§ **Prompt**: Below are the records. Retype exactly the lines between the lines holding "Music production (260, 2101)" and "Careers Team (65, 2403)", inclusive.
═════ The data ═════
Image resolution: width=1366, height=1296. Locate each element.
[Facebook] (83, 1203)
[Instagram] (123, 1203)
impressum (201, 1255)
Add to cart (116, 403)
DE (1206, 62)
═════
═════ The data ═════
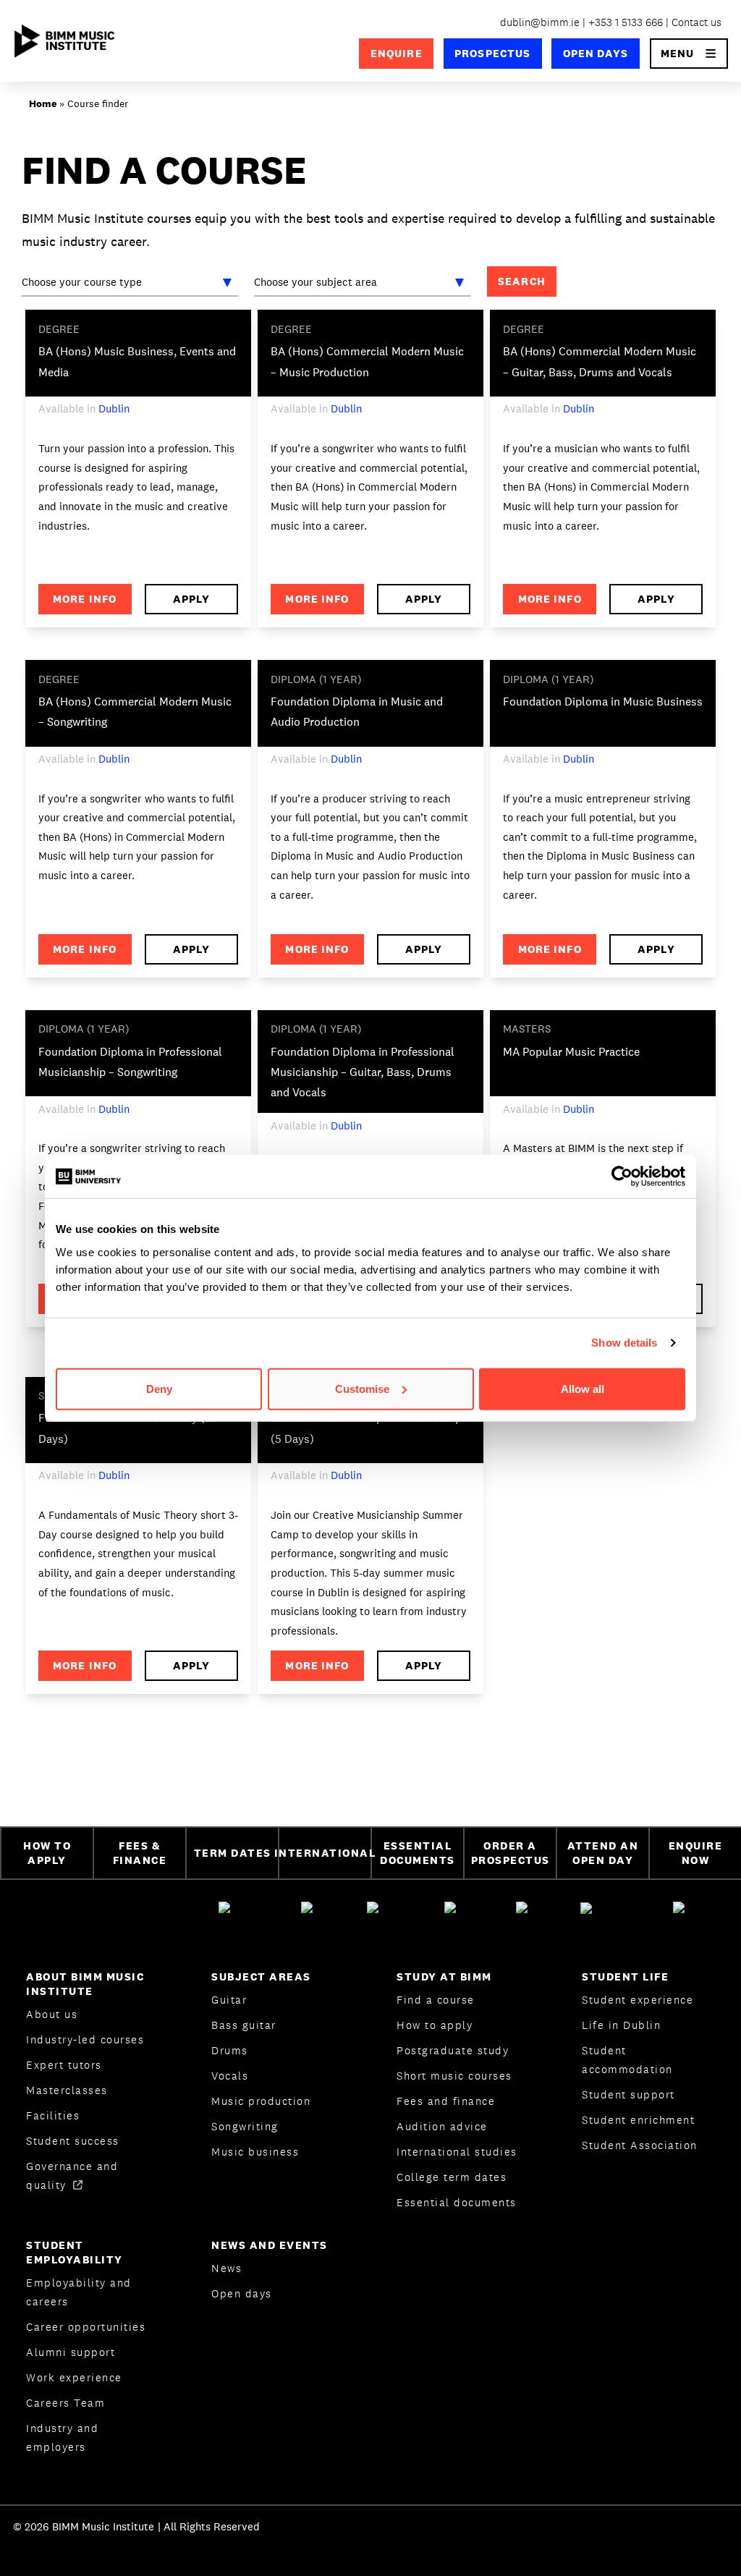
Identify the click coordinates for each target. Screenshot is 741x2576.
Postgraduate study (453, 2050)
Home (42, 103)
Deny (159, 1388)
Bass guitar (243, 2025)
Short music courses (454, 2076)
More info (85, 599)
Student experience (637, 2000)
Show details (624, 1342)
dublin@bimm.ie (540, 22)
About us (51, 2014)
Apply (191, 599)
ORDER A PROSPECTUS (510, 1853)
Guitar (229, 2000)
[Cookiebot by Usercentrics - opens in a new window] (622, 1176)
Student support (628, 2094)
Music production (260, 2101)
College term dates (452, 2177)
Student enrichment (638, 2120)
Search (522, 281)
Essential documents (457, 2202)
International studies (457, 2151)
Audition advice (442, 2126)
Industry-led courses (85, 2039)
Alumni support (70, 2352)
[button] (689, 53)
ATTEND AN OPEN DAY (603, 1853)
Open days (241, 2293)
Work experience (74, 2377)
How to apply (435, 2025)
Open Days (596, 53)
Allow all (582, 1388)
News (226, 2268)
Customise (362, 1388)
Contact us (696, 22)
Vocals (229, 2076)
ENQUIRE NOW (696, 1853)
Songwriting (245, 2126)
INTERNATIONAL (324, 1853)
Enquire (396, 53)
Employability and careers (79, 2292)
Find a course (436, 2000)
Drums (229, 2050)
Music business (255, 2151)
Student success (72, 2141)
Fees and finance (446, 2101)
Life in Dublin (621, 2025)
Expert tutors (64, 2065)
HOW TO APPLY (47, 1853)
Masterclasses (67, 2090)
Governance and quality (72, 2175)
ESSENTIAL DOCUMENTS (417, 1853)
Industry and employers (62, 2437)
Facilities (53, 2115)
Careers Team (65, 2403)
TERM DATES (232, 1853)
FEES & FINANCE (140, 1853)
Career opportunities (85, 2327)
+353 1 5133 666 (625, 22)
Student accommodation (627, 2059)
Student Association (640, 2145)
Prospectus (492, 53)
═════
§ **Task response**:
Music production (260, 2101)
College term dates (452, 2177)
Student enrichment (638, 2120)
Search (522, 281)
Essential documents (457, 2202)
International studies (457, 2151)
Audition advice (442, 2126)
Industry-led courses (85, 2039)
Alumni support (70, 2352)
[button] (689, 53)
ATTEND AN OPEN DAY (603, 1853)
Open days (241, 2293)
Work experience (74, 2377)
How to apply (435, 2025)
Open Days (596, 53)
Allow all (582, 1388)
News (226, 2268)
Customise (362, 1388)
Contact us (696, 22)
Vocals (229, 2076)
ENQUIRE NOW (696, 1853)
Songwriting (245, 2126)
INTERNATIONAL (324, 1853)
Enquire (396, 53)
Employability and careers (79, 2292)
Find a course (436, 2000)
Drums (229, 2050)
Music business (255, 2151)
Student success (72, 2141)
Fees and finance (446, 2101)
Life in Dublin (621, 2025)
Expert tutors (64, 2065)
HOW TO APPLY (47, 1853)
Masterclasses (67, 2090)
Governance and quality (72, 2175)
ESSENTIAL DOCUMENTS (417, 1853)
Industry and employers (62, 2437)
Facilities (53, 2115)
Careers Team (65, 2403)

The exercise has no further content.